BGI is pleased to announce that West Street Watershed Stormwater Project” has been selected as a recipient of the Greenpoint Community Environmental Fund’s 2015 Large & Legacy Grants.

The West Street Watershed Stormwater Project  will design and install 54 right-of-way bioswales and greenstreets covering 4,845 sq. ft. on the ten streets that slope toward the East River between  Manhattan Avenue and Franklin Street.  Major project activities include:

• community engagement in site selection and project
• site assessments and selection;
• design, construction, and planting of bioswales and
greenstreets; and
• performing maintenance of plantings.

The project will result in a substantial decrease in the volume and frequency of raw sewage releases from the city’s combined sewer system by installing bioswales and  greenstreets “bulb outs” on sidewalks and streets in the area bounded by Franklin Street and Manhattan Avenue, and Green and Calyer Streets. This green infrastructure will capture and treat over 6 million gallons of stormwater annually, or 35% of the stormwater from the project area that otherwise would contribute to  sewer overflows and pollute the East River.

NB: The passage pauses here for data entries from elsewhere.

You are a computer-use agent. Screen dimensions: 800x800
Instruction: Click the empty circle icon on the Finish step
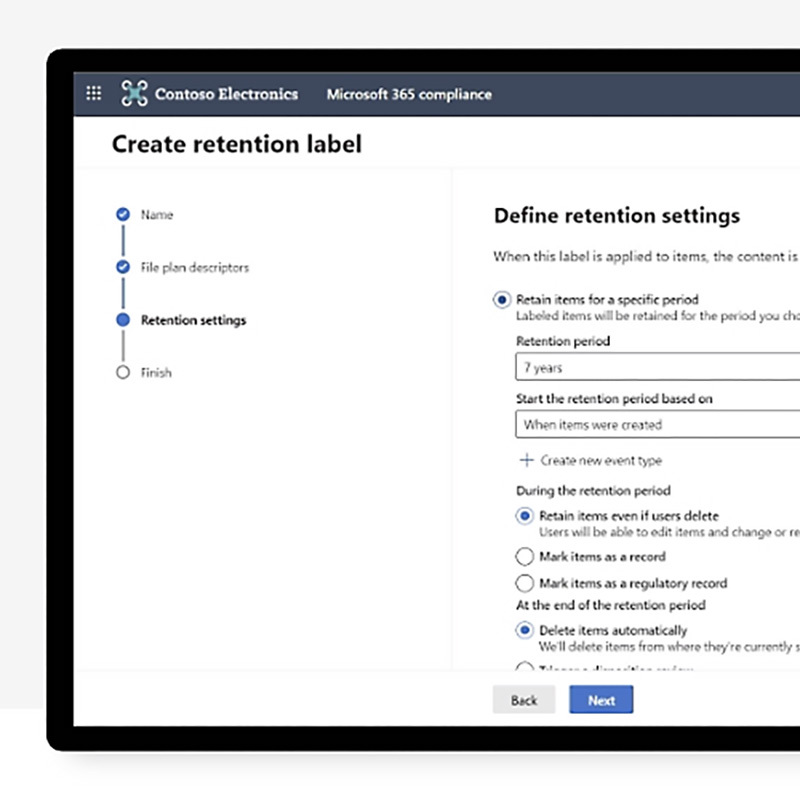click(123, 372)
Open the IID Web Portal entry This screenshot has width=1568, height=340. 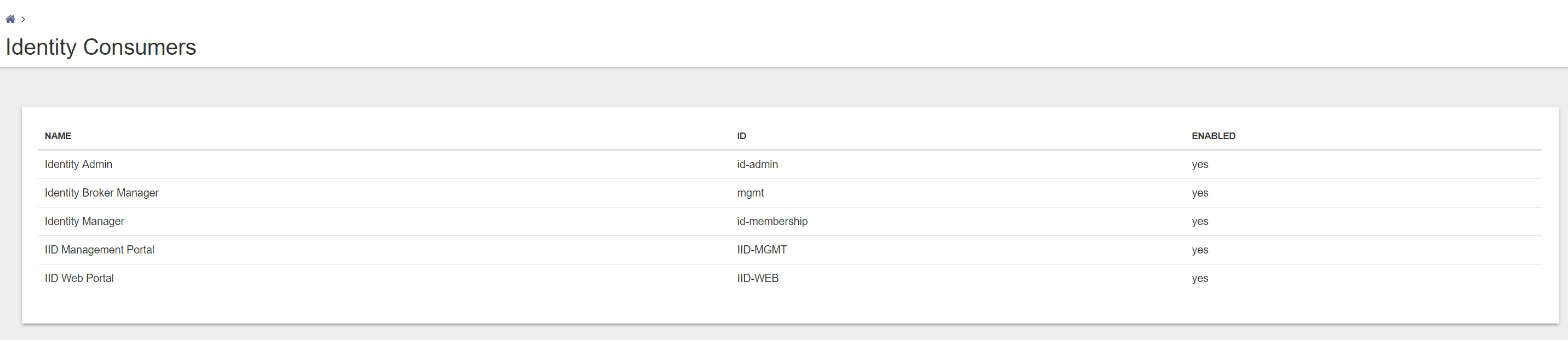tap(79, 279)
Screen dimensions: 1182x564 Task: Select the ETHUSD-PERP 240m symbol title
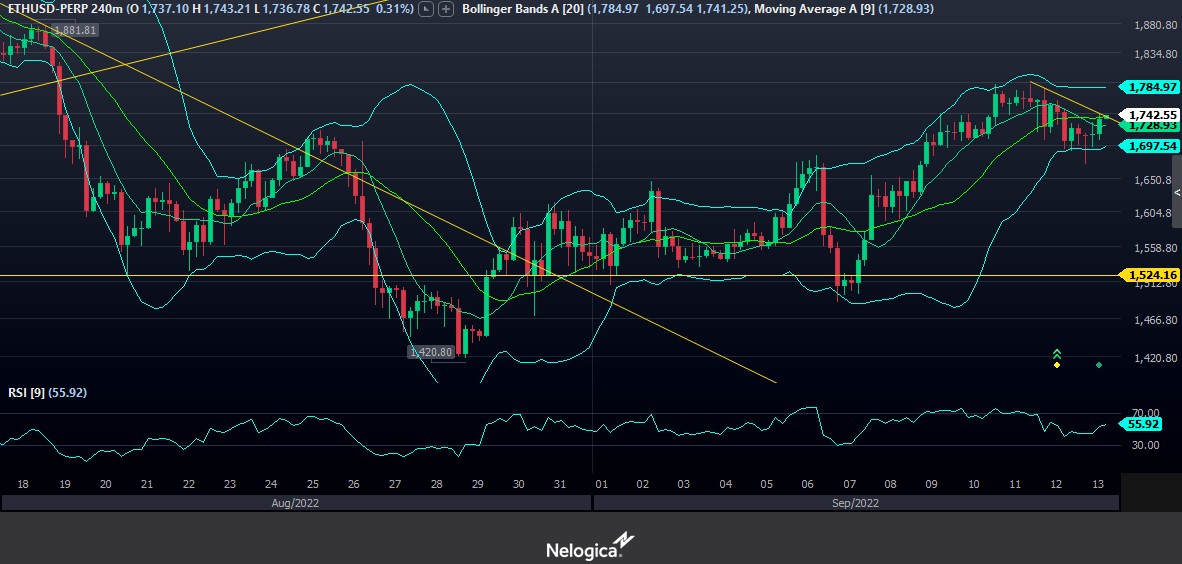click(x=64, y=8)
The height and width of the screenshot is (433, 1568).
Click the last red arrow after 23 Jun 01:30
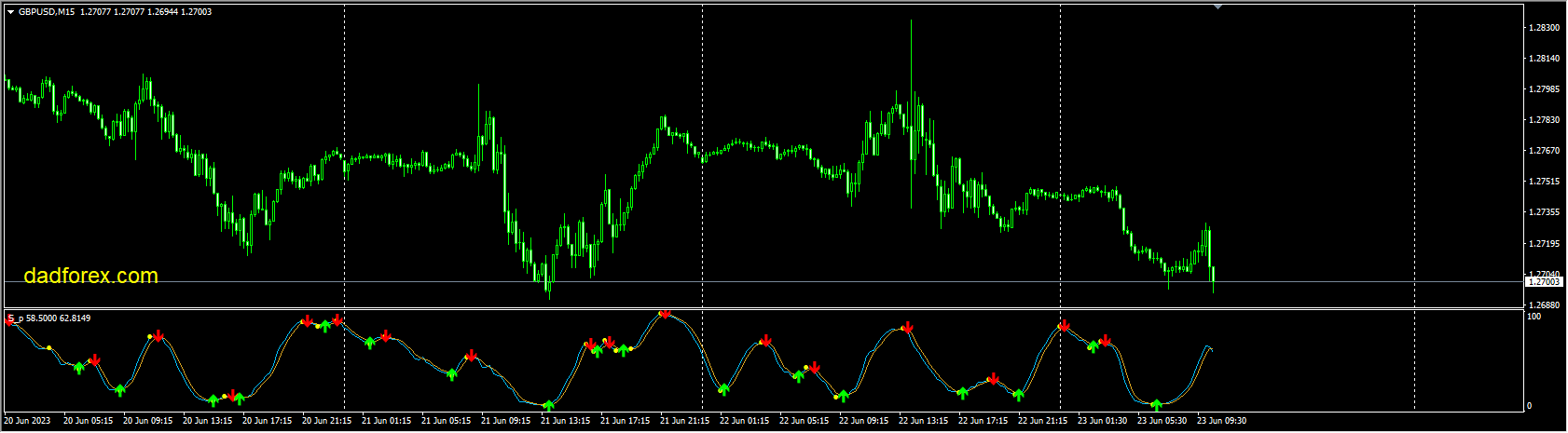[x=1105, y=340]
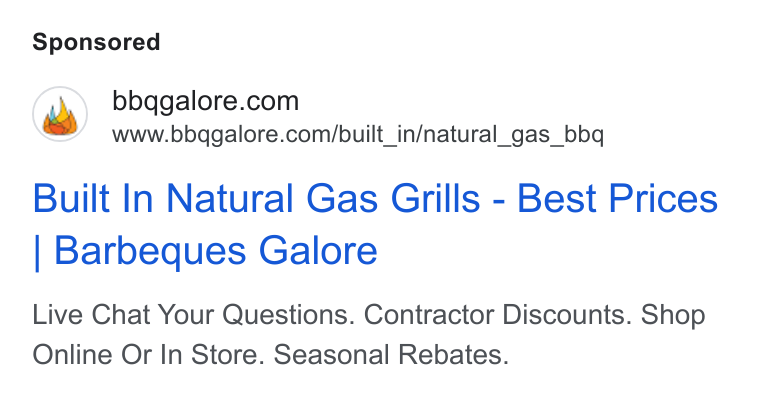
Task: Click the Sponsored label
Action: tap(96, 42)
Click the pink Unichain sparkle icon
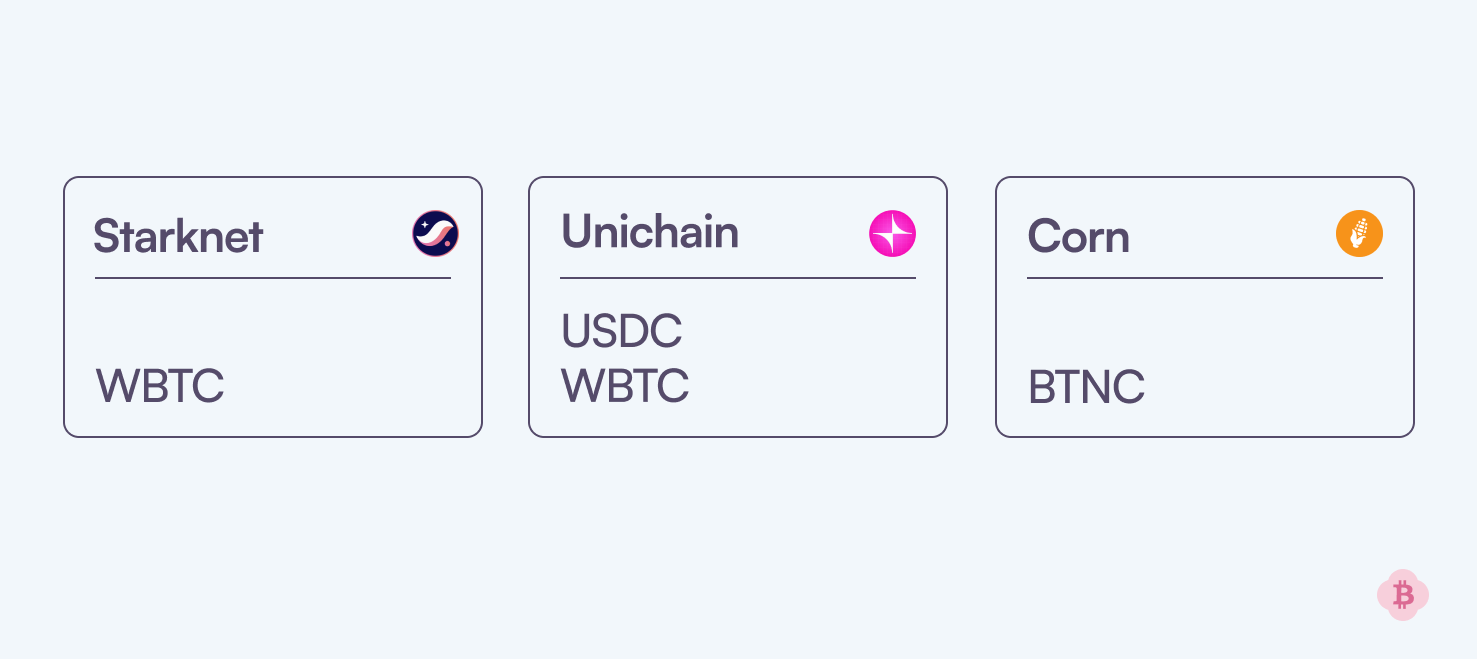 click(892, 234)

Bioswales (sometimes referred to as garden swales) will  be installed on each block in places where they meet the guidelines for setbacks from buildings, driveways, street trees and other street infrastructure. Garden swales resemble long tree pits that are intensively planted with salt tolerant, hardy, and attractive, perennial plants, native grasses, shrubs, and trees.

Greenstreet “bulb outs” will be installed at the Franklin Street end of all blocks and on Franklin Street itself, in places where they will not conflict with existing street trees, hydrants, bus stops, etc. Bulb outs are curb extensions that curve out into the roadway to create a wider planting area. They provide for enhanced stormwater capture and treatment. Bulb outs will have the additional benefit of making crossing distances shorter for pedestrians on Franklin Street.

Bioswales and greenstreets offer benefits beyond capture and treatment of stormwater. The trees and other vegetation in them will improve local air quality by storing and capturing carbon dioxide and other types of air pollution, and will lower ambient temperatures by reducing the retention and radiation of heat from paved surfaces. This green infrastructure will also create spaces for the restoration of native plant communities in areas that have become devoid of native flora.

About the Greenpoint Community Environmental Fund (GCEF)
The GCEF is a $19.5 million grant program created by the New York State Office of the Attorney General and Department of Environmental Conservation with monies obtained through a settlement with ExxonMobil over its Greenpoint oil spill. The GCEF’s goal is to fund projects that will address the Greenpoint community’s environmental priorities through a process that is open, transparent, and ensures ongoing engagement and partnership with the community.